**Problem details:** Convert the lines from the one containing "This screenshot has width=1920, height=1080." through the end of the entries into a JSON list of strings, with one string per line and blank lines skipped. Leave the pictures out.

** Opening Dataset records block **

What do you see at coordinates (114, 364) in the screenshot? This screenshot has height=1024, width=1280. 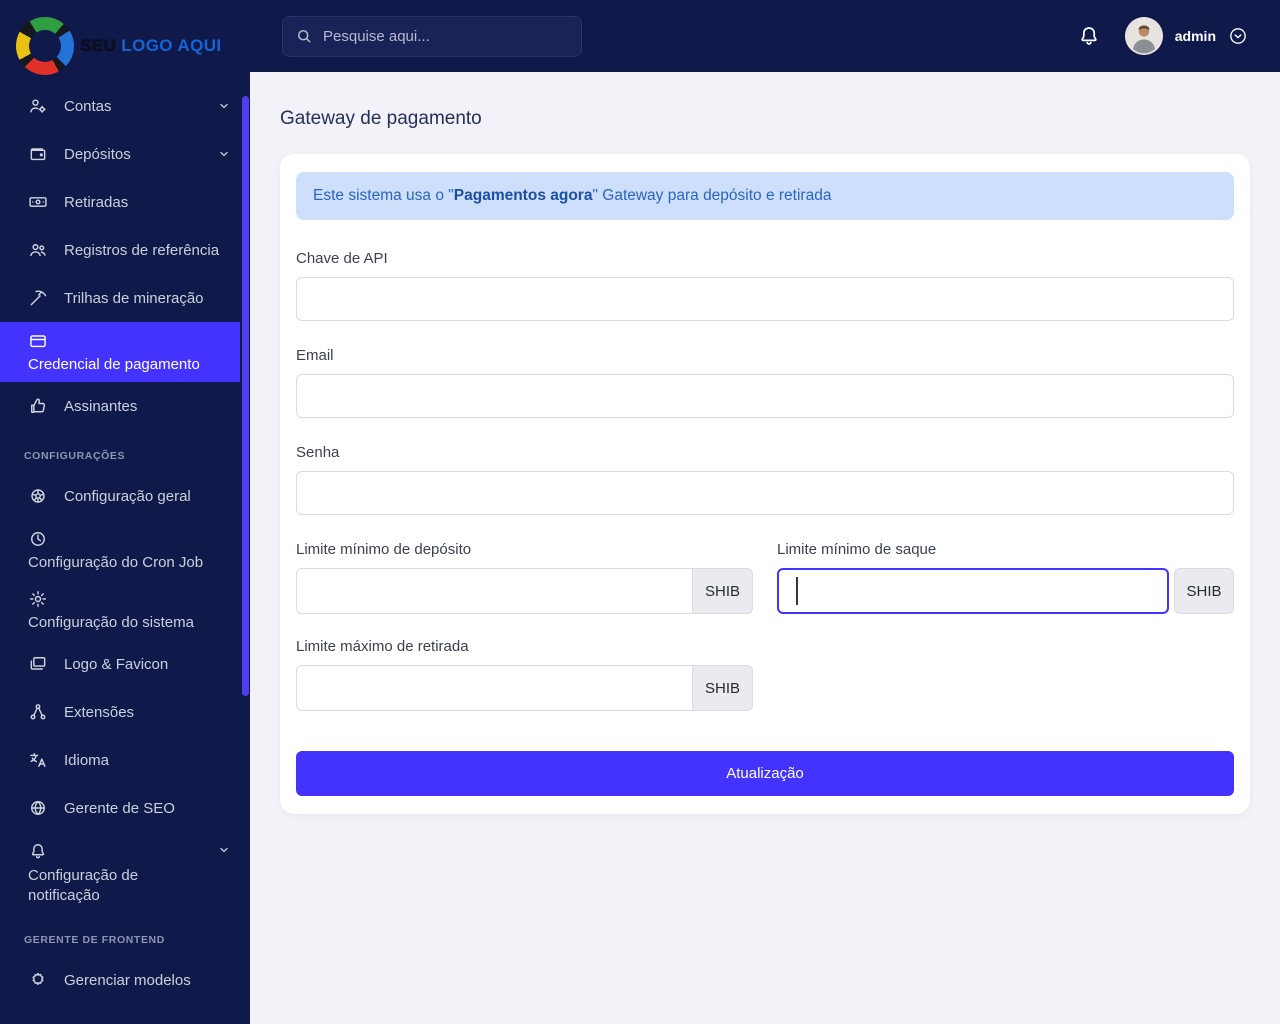 I see `sidebar-item-label: Credencial de pagamento` at bounding box center [114, 364].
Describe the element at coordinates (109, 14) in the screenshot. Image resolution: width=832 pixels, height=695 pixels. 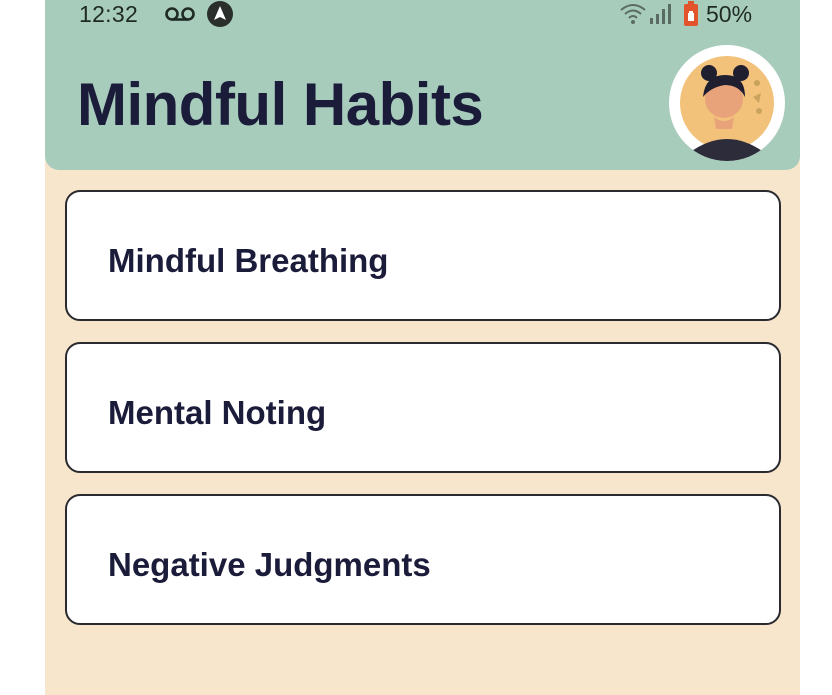
I see `status-time: 12:32` at that location.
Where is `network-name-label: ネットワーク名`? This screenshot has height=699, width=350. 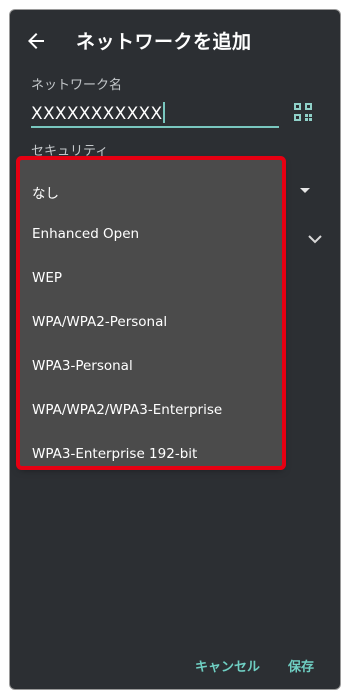 network-name-label: ネットワーク名 is located at coordinates (77, 86).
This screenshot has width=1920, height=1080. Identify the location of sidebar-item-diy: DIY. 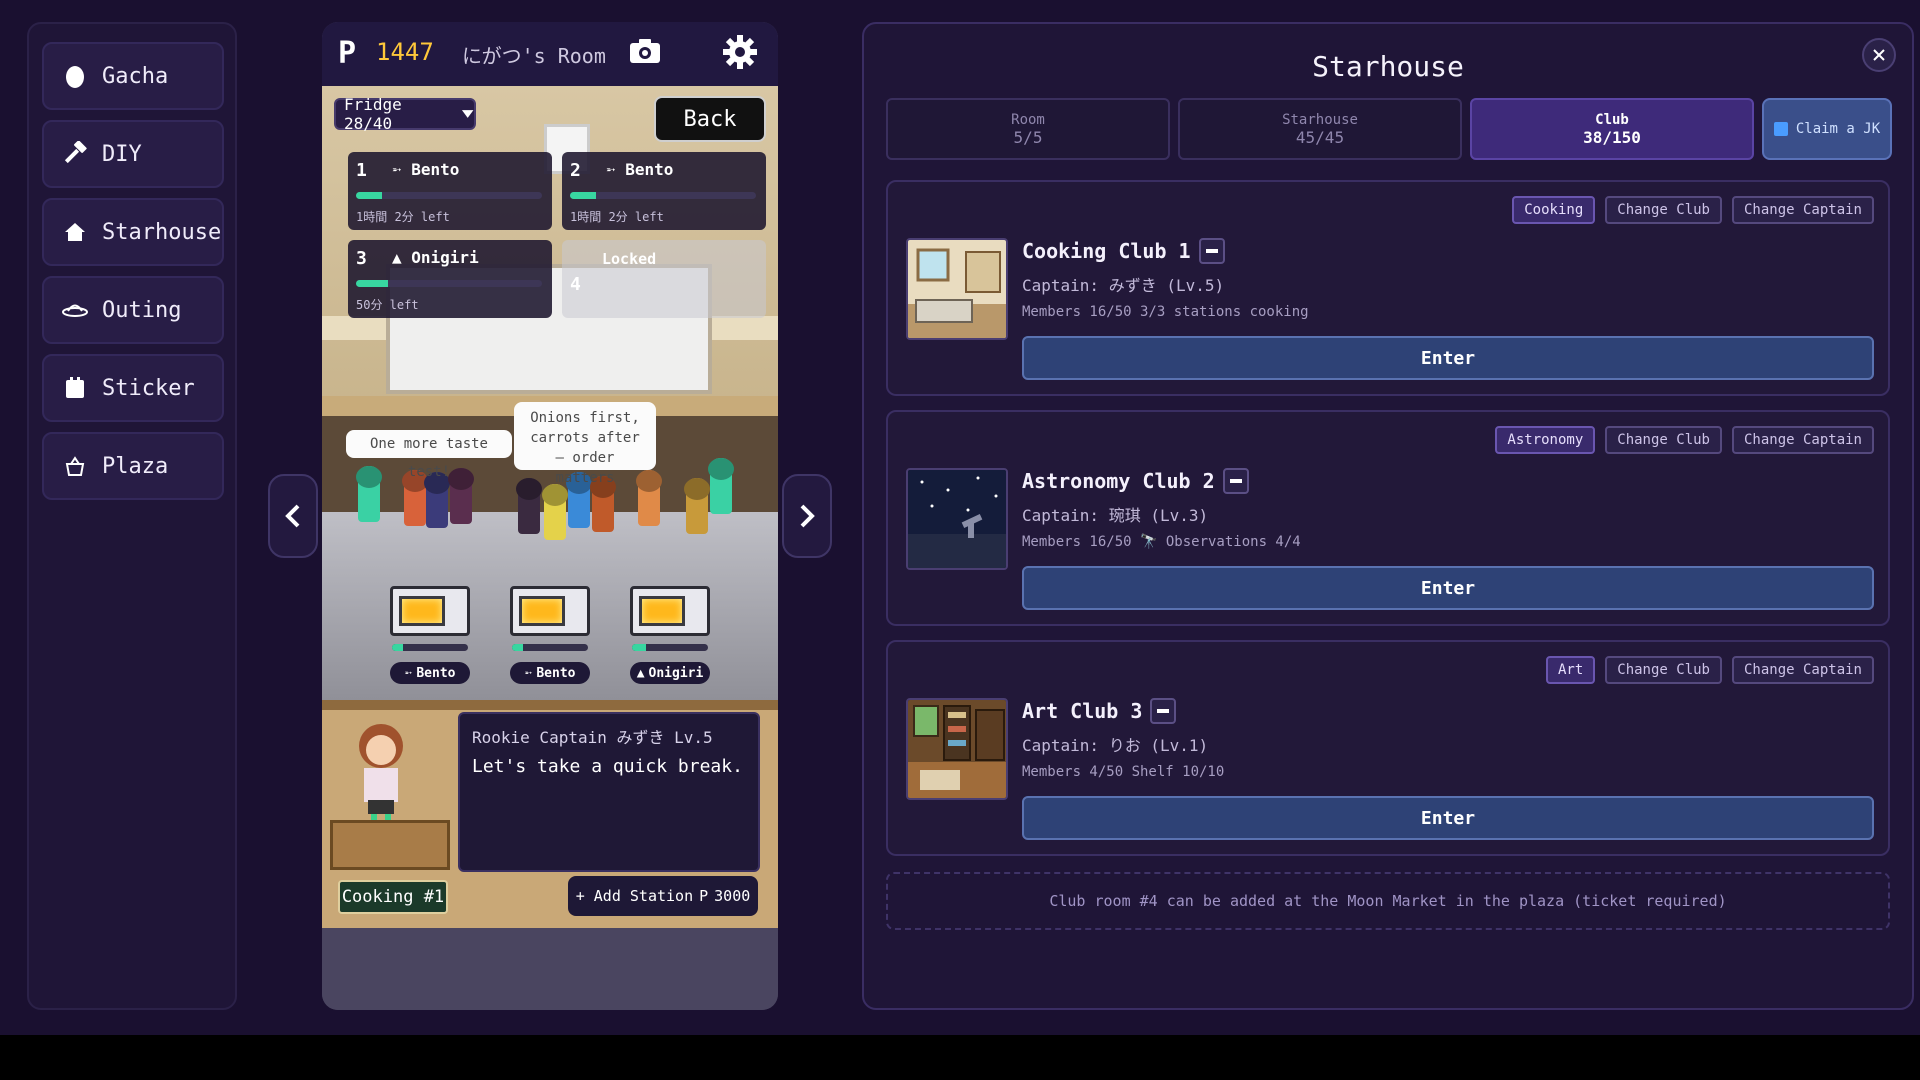
(133, 154).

** Closing Dataset records block **

**Your solution:**
[
  "This screenshot has width=1920, height=1080. Identify the location of sidebar-item-diy: DIY. ",
  "(133, 154)."
]